> _Short task_
Convert the items from the line containing "Task: Click the chevron" to the line containing "coord(797,200)", both included, into a JSON list of strings, one string per line and with no blank lines.

__________________________________________________

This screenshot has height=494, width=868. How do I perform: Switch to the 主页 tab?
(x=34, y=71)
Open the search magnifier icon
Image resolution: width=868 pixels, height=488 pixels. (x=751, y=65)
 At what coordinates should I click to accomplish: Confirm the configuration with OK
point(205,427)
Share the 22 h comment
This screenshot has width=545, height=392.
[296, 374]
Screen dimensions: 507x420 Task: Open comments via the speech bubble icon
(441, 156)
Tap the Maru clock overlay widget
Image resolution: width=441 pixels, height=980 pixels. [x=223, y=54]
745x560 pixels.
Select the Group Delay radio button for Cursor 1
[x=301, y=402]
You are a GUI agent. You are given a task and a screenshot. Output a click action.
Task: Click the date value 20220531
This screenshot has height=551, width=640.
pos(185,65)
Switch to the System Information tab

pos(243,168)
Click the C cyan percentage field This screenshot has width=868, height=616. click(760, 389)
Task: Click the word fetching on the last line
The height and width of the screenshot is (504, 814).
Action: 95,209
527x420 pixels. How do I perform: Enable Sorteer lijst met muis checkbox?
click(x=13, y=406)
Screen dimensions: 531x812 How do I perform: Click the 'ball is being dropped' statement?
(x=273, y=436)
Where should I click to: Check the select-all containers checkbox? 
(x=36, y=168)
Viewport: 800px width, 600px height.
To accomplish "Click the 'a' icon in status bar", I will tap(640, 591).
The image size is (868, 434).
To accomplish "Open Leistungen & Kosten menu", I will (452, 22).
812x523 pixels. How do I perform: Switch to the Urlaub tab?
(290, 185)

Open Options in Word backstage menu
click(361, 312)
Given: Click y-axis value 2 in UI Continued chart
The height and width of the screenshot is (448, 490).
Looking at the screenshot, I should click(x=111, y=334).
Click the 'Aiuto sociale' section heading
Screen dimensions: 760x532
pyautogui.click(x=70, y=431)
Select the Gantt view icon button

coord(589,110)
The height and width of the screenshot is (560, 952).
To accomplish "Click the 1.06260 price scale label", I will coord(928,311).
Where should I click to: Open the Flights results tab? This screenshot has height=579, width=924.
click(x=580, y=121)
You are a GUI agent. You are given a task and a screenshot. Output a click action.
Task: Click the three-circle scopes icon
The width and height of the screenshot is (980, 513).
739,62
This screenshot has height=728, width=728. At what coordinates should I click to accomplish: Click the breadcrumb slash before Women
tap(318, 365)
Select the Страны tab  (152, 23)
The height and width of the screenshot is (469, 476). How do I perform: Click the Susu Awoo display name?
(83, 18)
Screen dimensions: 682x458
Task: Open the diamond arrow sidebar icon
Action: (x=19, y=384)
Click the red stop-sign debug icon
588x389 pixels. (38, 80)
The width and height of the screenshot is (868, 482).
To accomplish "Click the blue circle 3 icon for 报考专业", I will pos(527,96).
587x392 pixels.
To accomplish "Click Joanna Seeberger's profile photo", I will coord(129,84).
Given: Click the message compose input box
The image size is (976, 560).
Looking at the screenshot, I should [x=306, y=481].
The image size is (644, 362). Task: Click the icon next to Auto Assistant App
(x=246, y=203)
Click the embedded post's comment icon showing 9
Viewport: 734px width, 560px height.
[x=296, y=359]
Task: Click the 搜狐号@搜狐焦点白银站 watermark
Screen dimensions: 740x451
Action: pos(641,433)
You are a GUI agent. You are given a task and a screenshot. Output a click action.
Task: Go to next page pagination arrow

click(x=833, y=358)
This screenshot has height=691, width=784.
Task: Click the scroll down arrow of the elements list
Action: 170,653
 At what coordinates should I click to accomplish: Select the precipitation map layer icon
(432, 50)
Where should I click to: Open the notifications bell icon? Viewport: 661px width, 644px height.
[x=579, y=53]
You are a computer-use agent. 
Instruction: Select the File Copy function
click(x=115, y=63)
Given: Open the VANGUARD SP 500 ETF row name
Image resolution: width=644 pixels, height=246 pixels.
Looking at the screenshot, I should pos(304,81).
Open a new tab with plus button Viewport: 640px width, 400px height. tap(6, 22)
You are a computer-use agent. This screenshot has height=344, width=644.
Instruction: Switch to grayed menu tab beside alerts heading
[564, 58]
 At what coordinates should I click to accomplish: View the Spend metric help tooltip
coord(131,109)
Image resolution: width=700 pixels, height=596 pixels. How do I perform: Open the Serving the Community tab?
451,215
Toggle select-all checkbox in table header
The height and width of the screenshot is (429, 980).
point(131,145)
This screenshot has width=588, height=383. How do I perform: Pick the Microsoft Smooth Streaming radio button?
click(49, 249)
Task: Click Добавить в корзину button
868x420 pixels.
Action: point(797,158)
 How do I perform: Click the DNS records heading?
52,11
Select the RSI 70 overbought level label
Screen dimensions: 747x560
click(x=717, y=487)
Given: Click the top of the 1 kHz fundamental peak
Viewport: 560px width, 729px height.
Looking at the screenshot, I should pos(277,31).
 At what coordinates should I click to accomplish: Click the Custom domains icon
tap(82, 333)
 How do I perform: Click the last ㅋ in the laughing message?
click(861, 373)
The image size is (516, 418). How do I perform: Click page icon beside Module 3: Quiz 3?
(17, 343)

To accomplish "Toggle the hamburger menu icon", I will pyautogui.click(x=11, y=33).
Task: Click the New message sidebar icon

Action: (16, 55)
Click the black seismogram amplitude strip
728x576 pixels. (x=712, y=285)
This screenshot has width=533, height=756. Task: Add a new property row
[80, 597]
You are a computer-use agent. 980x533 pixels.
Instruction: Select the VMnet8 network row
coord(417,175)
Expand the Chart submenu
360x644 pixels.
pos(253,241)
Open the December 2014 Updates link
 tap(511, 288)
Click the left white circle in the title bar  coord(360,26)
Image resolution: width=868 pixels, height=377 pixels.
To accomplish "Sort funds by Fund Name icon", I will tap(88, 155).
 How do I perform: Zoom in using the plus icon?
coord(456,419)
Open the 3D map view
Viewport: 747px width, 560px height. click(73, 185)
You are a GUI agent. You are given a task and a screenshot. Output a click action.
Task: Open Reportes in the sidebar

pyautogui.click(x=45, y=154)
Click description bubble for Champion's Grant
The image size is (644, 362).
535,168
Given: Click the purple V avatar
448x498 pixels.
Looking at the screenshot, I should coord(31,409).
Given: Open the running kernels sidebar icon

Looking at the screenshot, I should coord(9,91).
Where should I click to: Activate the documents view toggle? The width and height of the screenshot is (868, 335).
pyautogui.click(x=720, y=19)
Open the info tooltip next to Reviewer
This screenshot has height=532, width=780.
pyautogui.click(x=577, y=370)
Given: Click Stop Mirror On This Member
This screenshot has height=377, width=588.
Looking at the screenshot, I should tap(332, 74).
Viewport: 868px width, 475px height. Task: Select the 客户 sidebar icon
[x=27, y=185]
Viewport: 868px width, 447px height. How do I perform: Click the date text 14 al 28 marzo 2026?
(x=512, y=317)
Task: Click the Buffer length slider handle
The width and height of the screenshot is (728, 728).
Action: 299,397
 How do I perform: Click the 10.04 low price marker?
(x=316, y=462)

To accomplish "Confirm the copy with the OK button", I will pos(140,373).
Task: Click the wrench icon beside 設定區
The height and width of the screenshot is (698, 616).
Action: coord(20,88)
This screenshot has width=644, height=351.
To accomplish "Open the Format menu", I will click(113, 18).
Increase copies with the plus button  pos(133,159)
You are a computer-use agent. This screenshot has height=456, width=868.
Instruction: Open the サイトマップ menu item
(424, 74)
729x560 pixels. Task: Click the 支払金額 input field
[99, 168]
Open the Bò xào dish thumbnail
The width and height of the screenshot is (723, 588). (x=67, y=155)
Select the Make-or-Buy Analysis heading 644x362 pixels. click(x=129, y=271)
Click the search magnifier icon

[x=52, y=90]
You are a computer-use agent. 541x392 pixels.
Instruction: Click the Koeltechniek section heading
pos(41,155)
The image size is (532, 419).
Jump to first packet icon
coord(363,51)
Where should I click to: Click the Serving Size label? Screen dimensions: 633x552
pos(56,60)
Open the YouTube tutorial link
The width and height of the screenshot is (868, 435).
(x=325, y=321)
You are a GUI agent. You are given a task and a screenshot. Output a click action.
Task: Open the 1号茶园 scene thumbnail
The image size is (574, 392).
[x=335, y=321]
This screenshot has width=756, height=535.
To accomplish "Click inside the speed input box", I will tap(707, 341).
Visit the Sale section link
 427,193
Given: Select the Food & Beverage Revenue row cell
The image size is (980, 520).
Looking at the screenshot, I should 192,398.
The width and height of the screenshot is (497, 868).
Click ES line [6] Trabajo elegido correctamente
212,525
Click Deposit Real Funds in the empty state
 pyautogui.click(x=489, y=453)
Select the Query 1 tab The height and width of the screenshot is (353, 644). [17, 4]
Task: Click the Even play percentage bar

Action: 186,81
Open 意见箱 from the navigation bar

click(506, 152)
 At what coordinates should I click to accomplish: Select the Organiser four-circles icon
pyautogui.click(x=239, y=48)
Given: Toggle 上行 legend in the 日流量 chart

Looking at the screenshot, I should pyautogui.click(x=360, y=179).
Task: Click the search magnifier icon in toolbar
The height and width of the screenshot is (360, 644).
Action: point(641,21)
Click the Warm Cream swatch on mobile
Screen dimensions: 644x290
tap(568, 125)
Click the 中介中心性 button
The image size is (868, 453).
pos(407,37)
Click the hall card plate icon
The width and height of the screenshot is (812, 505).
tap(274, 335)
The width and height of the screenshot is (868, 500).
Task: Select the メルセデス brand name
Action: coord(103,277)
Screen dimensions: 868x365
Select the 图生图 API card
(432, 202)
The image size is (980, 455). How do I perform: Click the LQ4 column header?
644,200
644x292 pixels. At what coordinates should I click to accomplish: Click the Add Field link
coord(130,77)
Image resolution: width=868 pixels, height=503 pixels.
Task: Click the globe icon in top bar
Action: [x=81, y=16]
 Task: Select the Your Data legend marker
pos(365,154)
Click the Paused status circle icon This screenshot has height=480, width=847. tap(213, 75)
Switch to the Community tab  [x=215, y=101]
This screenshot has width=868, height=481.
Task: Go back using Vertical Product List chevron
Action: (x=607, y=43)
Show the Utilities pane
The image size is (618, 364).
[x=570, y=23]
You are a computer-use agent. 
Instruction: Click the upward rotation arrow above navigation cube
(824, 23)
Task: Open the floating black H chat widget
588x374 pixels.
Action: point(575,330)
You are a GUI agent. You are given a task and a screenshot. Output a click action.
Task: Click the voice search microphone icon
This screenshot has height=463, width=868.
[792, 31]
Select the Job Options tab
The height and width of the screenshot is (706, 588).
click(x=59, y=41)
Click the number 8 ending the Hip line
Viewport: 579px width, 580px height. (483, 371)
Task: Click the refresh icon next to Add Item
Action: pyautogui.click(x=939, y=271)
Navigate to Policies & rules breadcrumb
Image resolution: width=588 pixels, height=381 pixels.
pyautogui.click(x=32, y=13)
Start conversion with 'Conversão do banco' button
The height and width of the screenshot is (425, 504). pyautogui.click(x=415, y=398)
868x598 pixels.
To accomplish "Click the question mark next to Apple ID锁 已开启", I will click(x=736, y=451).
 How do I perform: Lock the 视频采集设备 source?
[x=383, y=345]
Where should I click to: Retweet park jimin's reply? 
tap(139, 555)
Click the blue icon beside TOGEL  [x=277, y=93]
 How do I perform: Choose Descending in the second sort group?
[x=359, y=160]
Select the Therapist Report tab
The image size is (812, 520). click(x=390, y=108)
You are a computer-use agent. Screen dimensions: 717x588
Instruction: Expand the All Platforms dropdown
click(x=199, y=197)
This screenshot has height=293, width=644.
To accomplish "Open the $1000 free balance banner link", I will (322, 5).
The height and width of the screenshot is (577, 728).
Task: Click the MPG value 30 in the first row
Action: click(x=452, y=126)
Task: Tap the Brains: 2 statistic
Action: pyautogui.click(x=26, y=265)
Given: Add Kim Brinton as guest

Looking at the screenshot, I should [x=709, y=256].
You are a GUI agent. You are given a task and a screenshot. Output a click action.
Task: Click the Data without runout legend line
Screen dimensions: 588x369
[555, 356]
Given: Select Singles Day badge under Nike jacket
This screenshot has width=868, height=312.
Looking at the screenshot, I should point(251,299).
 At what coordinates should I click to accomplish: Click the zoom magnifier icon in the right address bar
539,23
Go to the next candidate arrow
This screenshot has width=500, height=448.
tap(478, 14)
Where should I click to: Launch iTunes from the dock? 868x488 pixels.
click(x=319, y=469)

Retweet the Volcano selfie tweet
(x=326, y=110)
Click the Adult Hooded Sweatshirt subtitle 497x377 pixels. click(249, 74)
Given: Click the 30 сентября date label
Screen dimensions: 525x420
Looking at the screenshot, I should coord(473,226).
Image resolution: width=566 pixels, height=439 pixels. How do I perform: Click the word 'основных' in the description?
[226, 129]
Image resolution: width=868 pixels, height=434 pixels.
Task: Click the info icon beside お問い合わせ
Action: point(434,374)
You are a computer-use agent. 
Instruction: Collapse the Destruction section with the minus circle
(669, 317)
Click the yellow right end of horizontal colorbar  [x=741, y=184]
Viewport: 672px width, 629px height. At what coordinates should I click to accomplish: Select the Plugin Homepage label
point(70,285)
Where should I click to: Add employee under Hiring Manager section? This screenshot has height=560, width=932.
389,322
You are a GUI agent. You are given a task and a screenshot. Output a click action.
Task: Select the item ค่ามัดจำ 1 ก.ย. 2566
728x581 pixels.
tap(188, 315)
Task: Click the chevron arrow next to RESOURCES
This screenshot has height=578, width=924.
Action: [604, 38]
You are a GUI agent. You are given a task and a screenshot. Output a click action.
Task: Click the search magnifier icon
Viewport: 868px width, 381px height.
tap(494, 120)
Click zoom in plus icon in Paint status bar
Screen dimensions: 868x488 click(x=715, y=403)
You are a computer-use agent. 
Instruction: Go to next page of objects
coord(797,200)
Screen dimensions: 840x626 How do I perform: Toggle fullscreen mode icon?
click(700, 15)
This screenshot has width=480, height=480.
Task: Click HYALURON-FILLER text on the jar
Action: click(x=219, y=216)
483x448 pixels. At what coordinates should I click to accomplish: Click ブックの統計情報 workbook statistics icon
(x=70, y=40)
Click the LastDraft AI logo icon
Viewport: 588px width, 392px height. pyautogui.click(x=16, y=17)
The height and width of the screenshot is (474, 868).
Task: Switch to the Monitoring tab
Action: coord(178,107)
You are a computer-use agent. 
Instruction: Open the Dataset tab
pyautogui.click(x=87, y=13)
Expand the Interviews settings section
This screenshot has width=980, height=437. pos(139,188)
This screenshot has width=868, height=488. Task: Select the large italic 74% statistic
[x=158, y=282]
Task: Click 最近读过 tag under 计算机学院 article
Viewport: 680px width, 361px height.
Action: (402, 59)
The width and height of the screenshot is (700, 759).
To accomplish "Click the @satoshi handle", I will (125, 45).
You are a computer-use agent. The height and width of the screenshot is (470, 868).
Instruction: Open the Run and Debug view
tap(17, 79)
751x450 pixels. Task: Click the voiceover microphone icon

__________________________________________________

> _Solved problem_
[
  "Task: Click the chevron arrow next to RESOURCES",
  "This screenshot has height=578, width=924.",
  "Action: [604, 38]",
  "You are a GUI agent. You are given a task and a screenshot. Output a click action.",
  "Task: Click the search magnifier icon",
  "Viewport: 868px width, 381px height.",
  "tap(494, 120)",
  "Click zoom in plus icon in Paint status bar",
  "Screen dimensions: 868x488 click(x=715, y=403)",
  "You are a computer-use agent. ",
  "Instruction: Go to next page of objects",
  "coord(797,200)"
]